Este fenómeno polemiza abiertamente con las narrativas oficiales vertidas por áreas ejecutivas del gabinete, como el Ministerio de Desregulación a cargo de Federico Sturzenegger, desde donde se ha sostenido la creación masiva de posiciones laborales bajo argumentos orientados al avance del monotributo y figuras de trabajo flexible. La Encuesta Permanente de Hogares desmorona la equiparación entre flexibilidad y empleo genuino, demostrando que la mayor parte de esas posiciones emergentes corresponden a cuentapropistas sin aportes ni cobertura de salud o prestaciones sociales básicas.
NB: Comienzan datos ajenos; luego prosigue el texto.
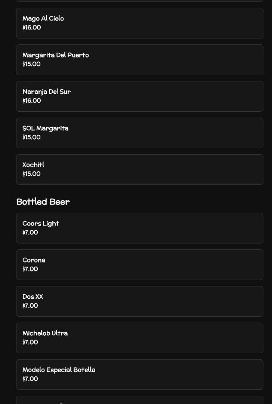This screenshot has height=404, width=272.
Task: Click the $15.00 price under Margarita Del Puerto
Action: pos(31,64)
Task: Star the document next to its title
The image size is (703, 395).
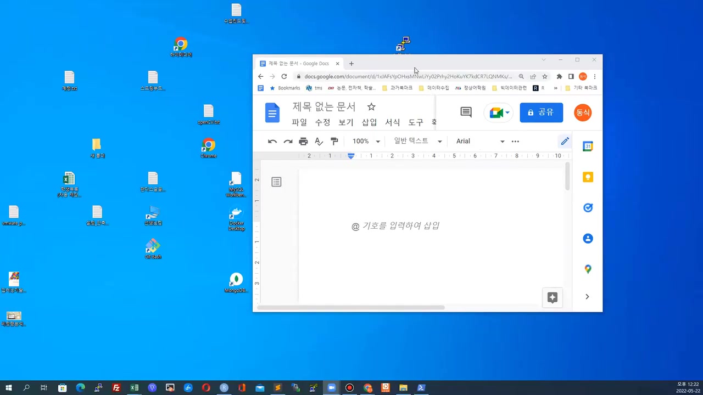Action: point(371,106)
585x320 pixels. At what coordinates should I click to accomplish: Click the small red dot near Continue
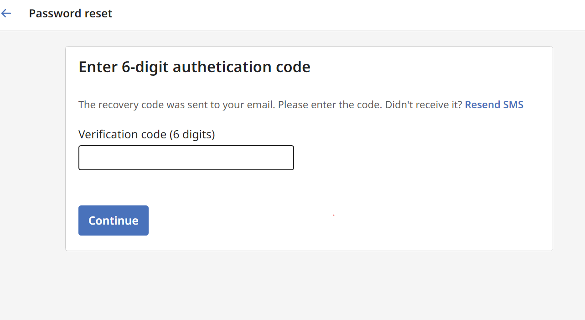[x=333, y=215]
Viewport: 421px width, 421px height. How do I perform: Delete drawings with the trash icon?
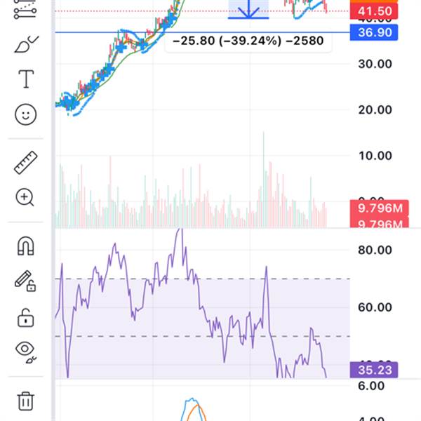26,401
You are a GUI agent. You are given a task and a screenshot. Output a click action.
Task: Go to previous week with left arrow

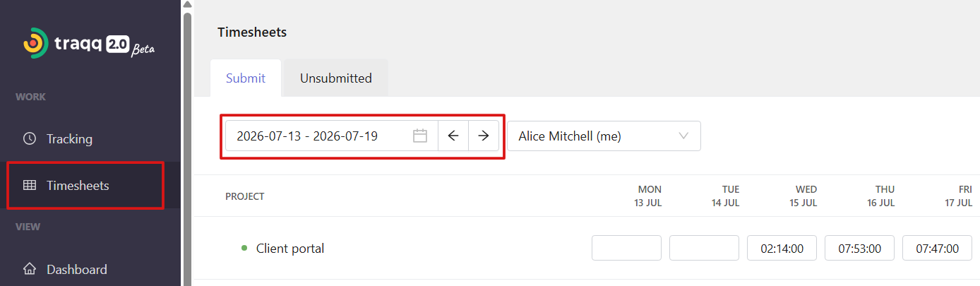click(453, 136)
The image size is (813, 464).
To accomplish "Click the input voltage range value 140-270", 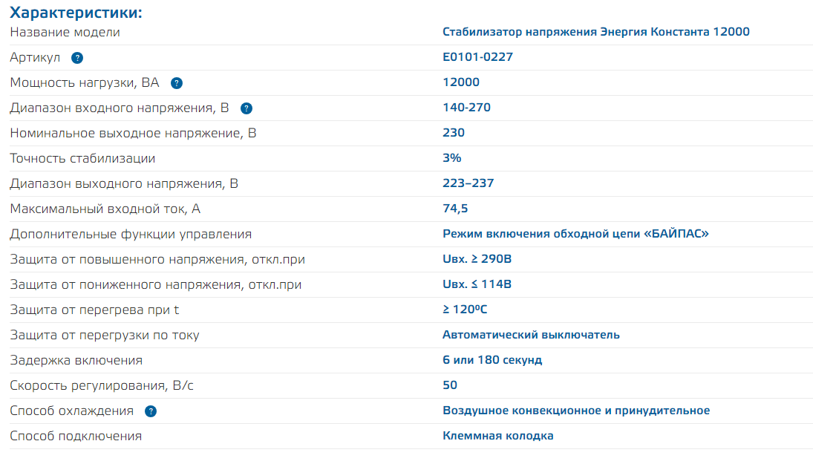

3. La presión sobre la fuerza laboral: casi un tercio del país busca trabajar más
Un elemento clave para diagnosticar la salud de la macroeconomía laboral reside en el índice global de Presión sobre el Mercado de Trabajo. Esta métrica unifica a tres grupos de personas que ejercen tensión continua sobre la oferta de empleos:
Desocupados Abiertos (7,9%): Personas que no tienen empleo, están disponibles para trabajar y buscaron activamente una ocupación en el período de referencia.
Ocupados Demandantes de otro Empleo (16,9%): Trabajadores que, a pesar de contar con una ocupación, buscan activamente otro puesto para reemplazar o complementar el actual debido a la insuficiencia de los ingresos.
Ocupados No Demandantes pero Disponibles (6,0%): Personas que trabajan jornadas reducidas no por elección e imponen su disponibilidad inmediata para extender su carga horaria.
Sumados estos tres vectores, la presión laboral global ascendió al 30,8% de la Población Económicamente Activa. Este indicador contrasta fuertemente con el 29,6% anotado en el primer trimestre. Que casi un tercio de la masa activa laboral necesite conseguir trabajo o sumar horas extra para cubrir la canasta básica familiar constituye una evidencia irrefutable del desfasaje crónico existente entre la aceleración de los costos de vida, las tarifas y el nivel real de los salarios.
4. El impacto en el interior y el drama laboral en la Región Pampeana: Santa Fe y Rosario como alarmas encendidas
El promedio nacional suele matizar asimetrías geográficas extremas. Las planillas detalladas por aglomerados urbanos ponen de manifiesto que el deterioro fue sensiblemente más riguroso en el interior del país, alcanzando su mayor nivel de afectación en la Región Pampeana, donde la desocupación promedio escaló al 9,7%.
Dentro de ese corredor industrial y agrícola, la provincia de Santa Fe mostró un deterioro acelerado, pulverizando los indicadores positivos anotados a finales del ejercicio anterior.
El Gran Rosario: el aglomerado con mayor desocupación del país
El indicador para el Gran Rosario encendió las alertas en los tableros económicos y sociales. El desempleo en este nodo agroindustrial, portuario y manufacturero trepó al 11,5%, posicionándose como el registro más alto entre los 31 aglomerados medidos por la EPH a nivel nacional.
Tasa de Desocupación en el Gran Rosario: Pasó del 8,2% en el trimestre anterior al 11,5% actual.
Impacto en el número de personas: En apenas tres meses, la cantidad de desempleados pasó de 58 mil a 83 mil en el área metropolitana. Se destruyeron o no absorbieron 25 mil empleos en el nodo rosarino.
Contracción neta de ocupados: La población ocupada cayó de 651 mil a 641 mil trabajadores, aun cuando la fuerza laboral (PEA) creció de 709 mil a 724 mil personas impulsadas por la necesidad de generar ingresos adicionales en los hogares.